Queen Elizabeth II Becomes England’s Longest-Reigning Monarch

Queen Elizabeth II Becomes England's Longest-Reigning Monarch

Aviva Okeson-Haberman, 23News Staff Writer

 

On Sept. 9, Queen Elizabeth II became the longest-reigning English monarch in history. Queen Elizabeth II assumed the throne 63 years ago after the death of her father, King George VI. 23,226 days, 16 hours, and around 30 minutes later, she surpassed Queen Victoria’s time on the throne, according to the BBC.

During Queen Elizabeth II’s reign as queen, she lived through many historical events. As the official website of the British Monarchy notes, “Television has been invented, man has walked on the moon for the first time and the Berlin Wall has been built and then razed to the ground.”

One thing that remains the same, though, is her love for her family. Over the past few decades Queen Elizabeth II has celebrated the birth of her children and grandchildren, marriages and anniversaries. The Queen was recently gifted another grandchild; Princess Charlotte.

This historic event, though, was not met with the grandiose fanfare that one might expect. As the Telegraph reported, the Queen went about her business as usual; she opened the new Scottish Borders Railway, where she delivered a few remarks about the impressive milestone. Her message, as transcribed by The Telegraph, was humble.

“Inevitably, a long life can pass by many milestones. My own is no exception. But I thank you all and the many others at home and overseas for your touching messages of great kindness.”

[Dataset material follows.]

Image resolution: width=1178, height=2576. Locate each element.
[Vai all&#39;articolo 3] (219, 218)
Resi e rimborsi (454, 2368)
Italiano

While many royal watchers sent well wishes to the queen, some people have used this occasion to highlight the negative outcomes they believe the monarchy has on democracy. Muneera Lula, a 19-year-old student studying history and politics at the University of Manchester, echoes this sentiment.

“Personally the idea of monarchy doesn’t sit well with me. I very strongly believe in equality, and the idea that there is a family that are supposedly above everyone else simply by birth-right isn’t something I agree with.”

However, Muneera likes that the Queen did not have a huge celebration. Referencing the current refugee crisis in Europe, she says, “…during a time when people are watching a lot of suffering on the news daily, I feel it would have been in bad taste for the royal family to have had any huge, expensive celebration.”

Although Americans may have expected a grand festival to commemorate the occasion, most Brits celebrated the same way the queen did; by going about their business as usual. After 63 years in the spotlight, Queen Elizabeth II preferred to celebrate the milestone in private.